What you need to do -> The listing below is to be output in its exact form.

____

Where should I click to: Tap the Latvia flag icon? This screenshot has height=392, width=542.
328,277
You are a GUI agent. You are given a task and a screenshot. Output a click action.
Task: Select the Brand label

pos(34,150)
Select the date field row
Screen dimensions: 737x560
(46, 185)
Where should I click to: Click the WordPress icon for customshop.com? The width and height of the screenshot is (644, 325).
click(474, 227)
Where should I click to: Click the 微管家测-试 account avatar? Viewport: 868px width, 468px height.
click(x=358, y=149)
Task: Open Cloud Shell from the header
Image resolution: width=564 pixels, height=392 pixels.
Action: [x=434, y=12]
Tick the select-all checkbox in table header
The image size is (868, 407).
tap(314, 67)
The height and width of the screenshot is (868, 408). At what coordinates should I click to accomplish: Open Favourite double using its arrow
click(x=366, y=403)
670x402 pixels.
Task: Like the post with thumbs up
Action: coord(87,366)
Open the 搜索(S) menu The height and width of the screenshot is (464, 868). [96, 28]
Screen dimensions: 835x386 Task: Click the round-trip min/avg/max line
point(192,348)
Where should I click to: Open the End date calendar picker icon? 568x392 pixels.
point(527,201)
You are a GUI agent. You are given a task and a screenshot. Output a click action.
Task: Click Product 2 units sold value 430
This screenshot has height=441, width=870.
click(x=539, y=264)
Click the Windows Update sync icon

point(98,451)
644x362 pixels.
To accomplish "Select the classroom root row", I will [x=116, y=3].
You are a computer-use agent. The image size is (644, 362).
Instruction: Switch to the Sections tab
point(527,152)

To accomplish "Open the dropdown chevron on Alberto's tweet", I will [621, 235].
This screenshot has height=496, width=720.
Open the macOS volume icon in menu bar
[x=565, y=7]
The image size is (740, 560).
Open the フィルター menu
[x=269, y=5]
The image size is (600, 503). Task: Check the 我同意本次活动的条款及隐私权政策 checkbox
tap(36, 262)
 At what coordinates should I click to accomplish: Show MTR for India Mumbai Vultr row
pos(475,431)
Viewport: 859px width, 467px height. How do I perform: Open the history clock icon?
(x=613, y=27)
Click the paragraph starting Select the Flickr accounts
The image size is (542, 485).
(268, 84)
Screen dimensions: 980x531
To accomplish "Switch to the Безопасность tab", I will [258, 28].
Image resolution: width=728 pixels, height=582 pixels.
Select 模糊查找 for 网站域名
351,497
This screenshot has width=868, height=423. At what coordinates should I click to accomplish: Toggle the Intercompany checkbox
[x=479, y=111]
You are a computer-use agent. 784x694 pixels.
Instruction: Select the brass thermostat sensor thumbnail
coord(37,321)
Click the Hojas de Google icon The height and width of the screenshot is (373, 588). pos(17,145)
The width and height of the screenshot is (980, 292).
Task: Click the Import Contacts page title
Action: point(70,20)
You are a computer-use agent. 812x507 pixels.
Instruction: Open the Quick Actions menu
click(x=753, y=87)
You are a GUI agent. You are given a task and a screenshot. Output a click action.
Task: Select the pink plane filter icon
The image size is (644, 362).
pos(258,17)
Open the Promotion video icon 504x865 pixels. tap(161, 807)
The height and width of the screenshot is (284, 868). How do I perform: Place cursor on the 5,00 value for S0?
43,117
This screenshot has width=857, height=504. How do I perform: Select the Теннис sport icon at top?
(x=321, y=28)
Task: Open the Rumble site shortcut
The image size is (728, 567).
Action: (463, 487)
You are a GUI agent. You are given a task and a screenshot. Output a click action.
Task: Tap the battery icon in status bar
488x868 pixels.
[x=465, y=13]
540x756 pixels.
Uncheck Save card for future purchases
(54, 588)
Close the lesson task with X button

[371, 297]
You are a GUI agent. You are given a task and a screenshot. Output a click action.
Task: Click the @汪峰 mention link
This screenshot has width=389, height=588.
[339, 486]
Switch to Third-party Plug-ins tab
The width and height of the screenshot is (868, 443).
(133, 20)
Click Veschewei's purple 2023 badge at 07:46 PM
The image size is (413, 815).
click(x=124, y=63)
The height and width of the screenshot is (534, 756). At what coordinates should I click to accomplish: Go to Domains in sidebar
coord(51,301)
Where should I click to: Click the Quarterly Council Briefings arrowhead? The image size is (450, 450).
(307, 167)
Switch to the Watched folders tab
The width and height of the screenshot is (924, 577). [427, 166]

____

Answer box ->
Where should I click to: Tap the Latvia flag icon? This screenshot has height=392, width=542.
328,277
You are a GUI agent. You are given a task and a screenshot. Output a click action.
Task: Select the Brand label

pos(34,150)
Select the date field row
Screen dimensions: 737x560
(46, 185)
Where should I click to: Click the WordPress icon for customshop.com? The width and height of the screenshot is (644, 325).
click(474, 227)
Where should I click to: Click the 微管家测-试 account avatar? Viewport: 868px width, 468px height.
click(x=358, y=149)
Task: Open Cloud Shell from the header
Image resolution: width=564 pixels, height=392 pixels.
Action: [x=434, y=12]
Tick the select-all checkbox in table header
The image size is (868, 407).
tap(314, 67)
The height and width of the screenshot is (868, 408). At what coordinates should I click to accomplish: Open Favourite double using its arrow
click(x=366, y=403)
670x402 pixels.
Task: Like the post with thumbs up
Action: coord(87,366)
Open the 搜索(S) menu The height and width of the screenshot is (464, 868). [96, 28]
Screen dimensions: 835x386 Task: Click the round-trip min/avg/max line
point(192,348)
Where should I click to: Open the End date calendar picker icon? 568x392 pixels.
point(527,201)
You are a GUI agent. You are given a task and a screenshot. Output a click action.
Task: Click Product 2 units sold value 430
This screenshot has height=441, width=870.
click(x=539, y=264)
Click the Windows Update sync icon

point(98,451)
644x362 pixels.
To accomplish "Select the classroom root row", I will [x=116, y=3].
You are a computer-use agent. The image size is (644, 362).
Instruction: Switch to the Sections tab
point(527,152)

To accomplish "Open the dropdown chevron on Alberto's tweet", I will [621, 235].
This screenshot has height=496, width=720.
Open the macOS volume icon in menu bar
[x=565, y=7]
The image size is (740, 560).
Open the フィルター menu
[x=269, y=5]
The image size is (600, 503). Task: Check the 我同意本次活动的条款及隐私权政策 checkbox
tap(36, 262)
 At what coordinates should I click to accomplish: Show MTR for India Mumbai Vultr row
pos(475,431)
Viewport: 859px width, 467px height. How do I perform: Open the history clock icon?
(x=613, y=27)
Click the paragraph starting Select the Flickr accounts
The image size is (542, 485).
(268, 84)
Screen dimensions: 980x531
To accomplish "Switch to the Безопасность tab", I will [258, 28].
Image resolution: width=728 pixels, height=582 pixels.
Select 模糊查找 for 网站域名
351,497
This screenshot has width=868, height=423. At what coordinates should I click to accomplish: Toggle the Intercompany checkbox
[x=479, y=111]
You are a computer-use agent. 784x694 pixels.
Instruction: Select the brass thermostat sensor thumbnail
coord(37,321)
Click the Hojas de Google icon The height and width of the screenshot is (373, 588). pos(17,145)
The width and height of the screenshot is (980, 292).
Task: Click the Import Contacts page title
Action: point(70,20)
You are a computer-use agent. 812x507 pixels.
Instruction: Open the Quick Actions menu
click(x=753, y=87)
You are a GUI agent. You are given a task and a screenshot. Output a click action.
Task: Select the pink plane filter icon
The image size is (644, 362).
pos(258,17)
Open the Promotion video icon 504x865 pixels. tap(161, 807)
The height and width of the screenshot is (284, 868). How do I perform: Place cursor on the 5,00 value for S0?
43,117
This screenshot has width=857, height=504. How do I perform: Select the Теннис sport icon at top?
(x=321, y=28)
Task: Open the Rumble site shortcut
The image size is (728, 567).
Action: (463, 487)
You are a GUI agent. You are given a task and a screenshot. Output a click action.
Task: Tap the battery icon in status bar
488x868 pixels.
[x=465, y=13]
540x756 pixels.
Uncheck Save card for future purchases
(54, 588)
Close the lesson task with X button

[371, 297]
You are a GUI agent. You are given a task and a screenshot. Output a click action.
Task: Click the @汪峰 mention link
This screenshot has width=389, height=588.
[339, 486]
Switch to Third-party Plug-ins tab
The width and height of the screenshot is (868, 443).
(133, 20)
Click Veschewei's purple 2023 badge at 07:46 PM
The image size is (413, 815).
click(x=124, y=63)
The height and width of the screenshot is (534, 756). At what coordinates should I click to accomplish: Go to Domains in sidebar
coord(51,301)
Where should I click to: Click the Quarterly Council Briefings arrowhead? The image size is (450, 450).
(307, 167)
Switch to the Watched folders tab
The width and height of the screenshot is (924, 577). [427, 166]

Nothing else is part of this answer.